In 2016, investors need to understand three things.

This economic and financial contraction will not be an ordinary cyclical recession. It is the backside of decades of debt growth in excess of economic growth and the peak of underlying social optimism which produced that unsustainable disparity.

Debt contraction and reversing social mood will be the unifying element of many seemingly unconnected stories this year. Raúl Ilargi Meijer at theautomaticearth.com noted this unification in an article featured on SLL.

If there’s one thing to take away from this year’s developments in markets and economies so far, it’s that they are all linked, they’re all part of the same thing. If you can’t see that, you’re not going to understand what’s happening.

Looking at falling oil prices as a separate thread is not much use, and neither is doing the same with Chinese stocks, or the yuan, or the millions of Americans who are one paycheck away from poverty, for that matter. It’s all one story.

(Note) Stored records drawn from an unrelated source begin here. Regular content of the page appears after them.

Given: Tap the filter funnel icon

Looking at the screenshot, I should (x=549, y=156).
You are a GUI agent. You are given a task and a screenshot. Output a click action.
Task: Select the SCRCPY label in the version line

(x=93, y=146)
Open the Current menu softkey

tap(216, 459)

This linkage extends beyond markets and economics. A driver of the mounting discord in the Middle East and consequent refugee flow has surely been the 65 percent decline in the price of oil, the region’s chief resource, since mid-2014.

Finally, while announcements of government and central bank measures during the downturn will trigger bursts of optimism and soaring short-covering rallies, everything they do will prove at best ineffectual and, much more likely, counterproductive. That is not, as some commentators argue, because they have exhausted their remedies addressing the last financial crisis—there is no limit to their stupidity and desperation—but because their remedies were never remedies in the first place. Government issued debt and its exchange for central bank debt at suppressed interest rates did not solve the problem of debt that was unsustainable in 2007, it only added to it. Debt has increased over 58 percent, from $142 trillion in the fourth quarter of 2007 to an estimated $225 trillion now. Consequently, this crisis will be that much worse than the last one.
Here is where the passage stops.